The takeaway: Try to relate to their feelings by thinking about your own desire to practice Russian. A mutually beneficial way to communicate in both your and their language is to participate in a language exchange, or tandem.
Don’t Expect You To Know Russian
Your average Russian may be surprised to hear you speak Russian. Don’t take this personally — they don’t think you are stupid or mocking their language. They have likely never heard a person from your country be fluent in Russian.
Perhaps they think you just learned a couple words, so when you give them your enthusiastic “Приве́т!” they may give you a short friendly response, giggle (хихи́кают) awkwardly, and switch back to English (перехо́дят на англи́йский).

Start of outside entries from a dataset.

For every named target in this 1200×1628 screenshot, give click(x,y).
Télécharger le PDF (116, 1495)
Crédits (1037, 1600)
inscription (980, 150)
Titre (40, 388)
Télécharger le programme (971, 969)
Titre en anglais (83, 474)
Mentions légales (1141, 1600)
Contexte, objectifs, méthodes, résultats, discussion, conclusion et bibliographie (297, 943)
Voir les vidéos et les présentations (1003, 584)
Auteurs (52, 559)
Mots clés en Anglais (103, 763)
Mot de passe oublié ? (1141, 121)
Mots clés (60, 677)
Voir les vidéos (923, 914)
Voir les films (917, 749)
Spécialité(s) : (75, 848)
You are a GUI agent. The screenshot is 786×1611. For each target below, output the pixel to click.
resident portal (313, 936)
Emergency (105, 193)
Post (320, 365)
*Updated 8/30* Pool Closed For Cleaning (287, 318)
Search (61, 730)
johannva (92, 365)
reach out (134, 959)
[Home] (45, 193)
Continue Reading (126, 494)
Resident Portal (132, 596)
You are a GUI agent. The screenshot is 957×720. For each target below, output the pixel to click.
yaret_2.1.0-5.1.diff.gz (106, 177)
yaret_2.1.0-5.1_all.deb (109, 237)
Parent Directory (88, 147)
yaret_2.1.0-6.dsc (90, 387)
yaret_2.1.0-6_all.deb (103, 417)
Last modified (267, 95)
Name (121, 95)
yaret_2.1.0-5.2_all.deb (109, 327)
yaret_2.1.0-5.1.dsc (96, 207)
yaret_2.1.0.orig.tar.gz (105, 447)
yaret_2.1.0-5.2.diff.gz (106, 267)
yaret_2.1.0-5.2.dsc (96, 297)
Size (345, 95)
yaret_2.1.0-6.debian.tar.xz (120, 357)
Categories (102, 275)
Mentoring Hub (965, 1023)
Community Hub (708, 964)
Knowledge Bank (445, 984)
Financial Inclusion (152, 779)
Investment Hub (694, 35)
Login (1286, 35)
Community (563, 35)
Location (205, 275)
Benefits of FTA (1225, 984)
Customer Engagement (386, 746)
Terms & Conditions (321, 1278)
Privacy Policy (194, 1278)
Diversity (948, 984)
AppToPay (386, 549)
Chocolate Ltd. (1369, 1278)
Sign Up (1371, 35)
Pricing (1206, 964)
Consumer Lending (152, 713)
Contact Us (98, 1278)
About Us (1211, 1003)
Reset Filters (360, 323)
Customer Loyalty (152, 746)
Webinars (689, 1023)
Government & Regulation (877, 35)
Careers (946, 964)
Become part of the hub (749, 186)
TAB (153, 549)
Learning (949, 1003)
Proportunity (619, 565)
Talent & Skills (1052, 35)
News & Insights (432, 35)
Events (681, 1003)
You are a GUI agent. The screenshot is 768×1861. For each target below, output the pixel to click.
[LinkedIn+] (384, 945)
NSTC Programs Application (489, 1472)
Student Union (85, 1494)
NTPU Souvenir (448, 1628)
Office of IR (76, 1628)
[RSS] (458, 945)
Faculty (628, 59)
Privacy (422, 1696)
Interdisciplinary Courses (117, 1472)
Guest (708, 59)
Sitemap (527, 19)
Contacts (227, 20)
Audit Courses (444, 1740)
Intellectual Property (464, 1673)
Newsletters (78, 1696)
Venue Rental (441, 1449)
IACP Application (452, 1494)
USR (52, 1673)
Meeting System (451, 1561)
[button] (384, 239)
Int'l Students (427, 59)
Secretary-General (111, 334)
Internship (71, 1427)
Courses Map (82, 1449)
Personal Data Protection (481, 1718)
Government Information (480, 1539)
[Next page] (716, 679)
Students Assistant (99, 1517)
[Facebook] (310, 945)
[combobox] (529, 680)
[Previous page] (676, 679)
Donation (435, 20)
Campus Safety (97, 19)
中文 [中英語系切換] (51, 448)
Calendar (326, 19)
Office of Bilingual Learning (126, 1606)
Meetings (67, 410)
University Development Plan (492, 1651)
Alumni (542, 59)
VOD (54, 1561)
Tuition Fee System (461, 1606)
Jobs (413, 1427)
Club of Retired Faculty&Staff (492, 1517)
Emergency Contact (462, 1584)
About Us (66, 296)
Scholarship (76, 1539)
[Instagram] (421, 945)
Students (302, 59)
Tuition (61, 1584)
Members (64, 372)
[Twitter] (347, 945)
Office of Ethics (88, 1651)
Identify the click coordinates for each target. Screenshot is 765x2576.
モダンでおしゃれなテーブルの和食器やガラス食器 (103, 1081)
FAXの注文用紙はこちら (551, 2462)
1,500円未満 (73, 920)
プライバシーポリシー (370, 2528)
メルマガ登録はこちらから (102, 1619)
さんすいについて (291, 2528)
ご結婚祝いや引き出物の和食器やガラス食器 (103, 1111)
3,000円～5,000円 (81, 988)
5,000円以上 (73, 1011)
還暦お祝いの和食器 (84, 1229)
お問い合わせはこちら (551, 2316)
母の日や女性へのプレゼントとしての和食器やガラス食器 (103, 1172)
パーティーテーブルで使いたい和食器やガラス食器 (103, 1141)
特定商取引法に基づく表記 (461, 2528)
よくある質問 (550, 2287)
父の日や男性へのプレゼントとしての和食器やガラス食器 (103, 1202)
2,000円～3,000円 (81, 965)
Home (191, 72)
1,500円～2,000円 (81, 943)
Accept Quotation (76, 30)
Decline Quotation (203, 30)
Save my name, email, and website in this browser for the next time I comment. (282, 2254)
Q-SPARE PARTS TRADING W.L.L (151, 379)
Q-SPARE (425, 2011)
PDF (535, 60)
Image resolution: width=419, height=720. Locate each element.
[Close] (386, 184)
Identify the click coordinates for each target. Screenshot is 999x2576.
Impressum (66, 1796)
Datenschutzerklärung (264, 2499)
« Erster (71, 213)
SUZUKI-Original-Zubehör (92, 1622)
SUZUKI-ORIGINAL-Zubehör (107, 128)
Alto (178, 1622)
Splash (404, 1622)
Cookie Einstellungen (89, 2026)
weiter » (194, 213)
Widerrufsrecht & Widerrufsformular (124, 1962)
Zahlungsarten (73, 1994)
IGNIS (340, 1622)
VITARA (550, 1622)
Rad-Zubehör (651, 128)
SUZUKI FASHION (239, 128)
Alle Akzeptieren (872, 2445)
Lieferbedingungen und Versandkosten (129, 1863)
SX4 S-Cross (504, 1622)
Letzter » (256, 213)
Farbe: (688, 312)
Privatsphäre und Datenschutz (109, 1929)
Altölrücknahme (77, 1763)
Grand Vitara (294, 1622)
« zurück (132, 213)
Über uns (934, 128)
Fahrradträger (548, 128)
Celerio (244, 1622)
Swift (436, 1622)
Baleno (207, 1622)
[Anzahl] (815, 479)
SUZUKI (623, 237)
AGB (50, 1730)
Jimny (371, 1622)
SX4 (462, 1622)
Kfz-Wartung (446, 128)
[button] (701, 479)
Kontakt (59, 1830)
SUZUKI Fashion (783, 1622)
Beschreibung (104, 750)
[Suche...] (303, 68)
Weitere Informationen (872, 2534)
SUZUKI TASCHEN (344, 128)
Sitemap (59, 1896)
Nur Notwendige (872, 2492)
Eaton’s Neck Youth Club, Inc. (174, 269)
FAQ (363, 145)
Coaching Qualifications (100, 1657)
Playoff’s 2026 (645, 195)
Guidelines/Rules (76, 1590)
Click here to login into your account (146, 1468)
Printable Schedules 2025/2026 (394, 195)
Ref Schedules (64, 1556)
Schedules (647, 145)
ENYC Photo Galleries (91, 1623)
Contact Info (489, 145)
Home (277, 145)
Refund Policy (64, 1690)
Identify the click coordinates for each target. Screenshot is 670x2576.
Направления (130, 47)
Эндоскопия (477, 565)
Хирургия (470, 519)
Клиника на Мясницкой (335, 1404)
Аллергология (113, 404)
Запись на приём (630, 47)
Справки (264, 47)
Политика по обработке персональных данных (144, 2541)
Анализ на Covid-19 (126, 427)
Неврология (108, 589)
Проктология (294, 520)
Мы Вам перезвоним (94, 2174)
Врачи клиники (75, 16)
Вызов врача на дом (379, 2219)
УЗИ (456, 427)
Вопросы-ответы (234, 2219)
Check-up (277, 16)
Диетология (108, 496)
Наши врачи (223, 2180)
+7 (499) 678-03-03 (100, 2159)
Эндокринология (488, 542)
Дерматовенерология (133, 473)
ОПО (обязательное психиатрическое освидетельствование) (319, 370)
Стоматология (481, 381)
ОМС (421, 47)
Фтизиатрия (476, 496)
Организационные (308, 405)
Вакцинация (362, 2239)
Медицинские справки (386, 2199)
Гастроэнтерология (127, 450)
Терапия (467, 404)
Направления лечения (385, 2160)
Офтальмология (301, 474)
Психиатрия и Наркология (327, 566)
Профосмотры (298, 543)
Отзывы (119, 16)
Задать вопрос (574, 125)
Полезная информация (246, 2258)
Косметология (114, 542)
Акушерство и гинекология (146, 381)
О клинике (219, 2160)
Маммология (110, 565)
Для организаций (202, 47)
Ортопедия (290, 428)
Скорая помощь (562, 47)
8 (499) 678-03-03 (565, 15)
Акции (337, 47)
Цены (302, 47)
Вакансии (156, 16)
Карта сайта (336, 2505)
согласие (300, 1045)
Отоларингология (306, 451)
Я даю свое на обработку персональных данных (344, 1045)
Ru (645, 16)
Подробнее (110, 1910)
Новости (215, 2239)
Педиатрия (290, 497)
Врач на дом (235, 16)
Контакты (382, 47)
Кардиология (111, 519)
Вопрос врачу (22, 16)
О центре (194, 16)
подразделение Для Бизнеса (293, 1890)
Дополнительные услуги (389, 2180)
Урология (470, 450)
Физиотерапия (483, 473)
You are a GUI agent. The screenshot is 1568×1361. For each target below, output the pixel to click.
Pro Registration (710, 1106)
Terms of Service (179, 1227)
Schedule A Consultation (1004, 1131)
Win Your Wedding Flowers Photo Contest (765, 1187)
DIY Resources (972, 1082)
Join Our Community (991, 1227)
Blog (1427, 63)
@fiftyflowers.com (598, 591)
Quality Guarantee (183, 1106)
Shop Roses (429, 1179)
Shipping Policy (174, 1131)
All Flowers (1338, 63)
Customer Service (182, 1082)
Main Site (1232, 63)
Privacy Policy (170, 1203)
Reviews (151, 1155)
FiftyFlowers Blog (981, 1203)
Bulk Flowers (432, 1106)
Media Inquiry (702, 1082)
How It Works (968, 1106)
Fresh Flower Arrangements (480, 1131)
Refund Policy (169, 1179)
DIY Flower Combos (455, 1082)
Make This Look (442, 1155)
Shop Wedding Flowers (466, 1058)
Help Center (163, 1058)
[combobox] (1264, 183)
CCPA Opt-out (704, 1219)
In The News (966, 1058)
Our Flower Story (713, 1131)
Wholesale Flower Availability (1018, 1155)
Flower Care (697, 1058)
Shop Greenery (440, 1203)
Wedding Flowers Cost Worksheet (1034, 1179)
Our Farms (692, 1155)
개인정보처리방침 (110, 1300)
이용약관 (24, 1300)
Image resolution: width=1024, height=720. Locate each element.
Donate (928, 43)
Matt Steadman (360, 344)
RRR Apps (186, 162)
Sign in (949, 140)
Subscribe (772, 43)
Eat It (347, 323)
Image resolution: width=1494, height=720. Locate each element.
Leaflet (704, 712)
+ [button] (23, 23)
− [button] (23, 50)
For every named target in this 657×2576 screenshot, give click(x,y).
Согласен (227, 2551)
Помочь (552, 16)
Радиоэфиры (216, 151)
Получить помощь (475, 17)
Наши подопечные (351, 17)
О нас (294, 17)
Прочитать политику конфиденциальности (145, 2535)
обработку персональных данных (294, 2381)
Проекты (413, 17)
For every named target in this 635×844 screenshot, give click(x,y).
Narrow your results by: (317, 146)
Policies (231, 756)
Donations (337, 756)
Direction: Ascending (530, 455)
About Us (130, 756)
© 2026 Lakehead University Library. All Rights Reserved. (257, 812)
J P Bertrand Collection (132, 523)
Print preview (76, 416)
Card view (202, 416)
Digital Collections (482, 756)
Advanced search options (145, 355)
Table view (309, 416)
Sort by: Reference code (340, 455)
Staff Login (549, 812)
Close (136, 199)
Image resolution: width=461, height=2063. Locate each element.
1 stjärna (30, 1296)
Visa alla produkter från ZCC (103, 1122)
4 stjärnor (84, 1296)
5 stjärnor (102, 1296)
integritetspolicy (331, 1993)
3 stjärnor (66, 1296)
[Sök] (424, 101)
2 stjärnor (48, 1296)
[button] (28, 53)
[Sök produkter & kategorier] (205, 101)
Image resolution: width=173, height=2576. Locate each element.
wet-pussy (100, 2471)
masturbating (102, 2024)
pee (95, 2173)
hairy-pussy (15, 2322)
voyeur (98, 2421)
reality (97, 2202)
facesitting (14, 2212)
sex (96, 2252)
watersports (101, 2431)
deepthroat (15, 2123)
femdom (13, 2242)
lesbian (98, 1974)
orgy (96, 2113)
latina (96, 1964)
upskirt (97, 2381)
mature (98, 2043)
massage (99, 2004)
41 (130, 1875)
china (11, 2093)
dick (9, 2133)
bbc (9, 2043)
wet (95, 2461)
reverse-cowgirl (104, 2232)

The takeaway: Russians don’t switch back to English because they think your Russian is bad — they probably switch to English because every other foreigner they’ve met didn’t speak Russian. It’s not hard to convince them otherwise (убеди́ть их в обра́тном), though. Even something as basic as “Я немно́го говорю́ по-ру́сски” or “Я учи́л ру́сский язы́к в университе́те” will make you fluent in their eyes because it’s beyond what they’ve ever heard from a non-Russian.
Honorary Russian Speaker
If you live outside of Russia, perhaps you run into Russians at social functions. It’s natural you may try to speak to them in their language. Have you ever been in this situation only to have them awkwardly answer in English? Why would they snub you like that? Do they think your Russian is not good enough?
From what I’ve seen, sometimes speakers of Russian are shy about being singled out as such at an event where non-Russian speakers are present. They don’t want to be speaking a language most people around them don’t understand (I am talking about Russians living abroad, not about the tourist couple you saw in Turkey who had no qualms speaking Russian among people who couldn’t understand it). Moreover, speaking any foreign language in front of others often turns into a party trick (“Say something in Russian!”), and the person may not feel like being the entertainment for the night.
The takeaway: Try talking to that person in a more private conversation, when no non-speakers of Russian are present. Language meetups are also a good idea.
What has your experience been like when speaking to Russian? Were they willing to talk Russian?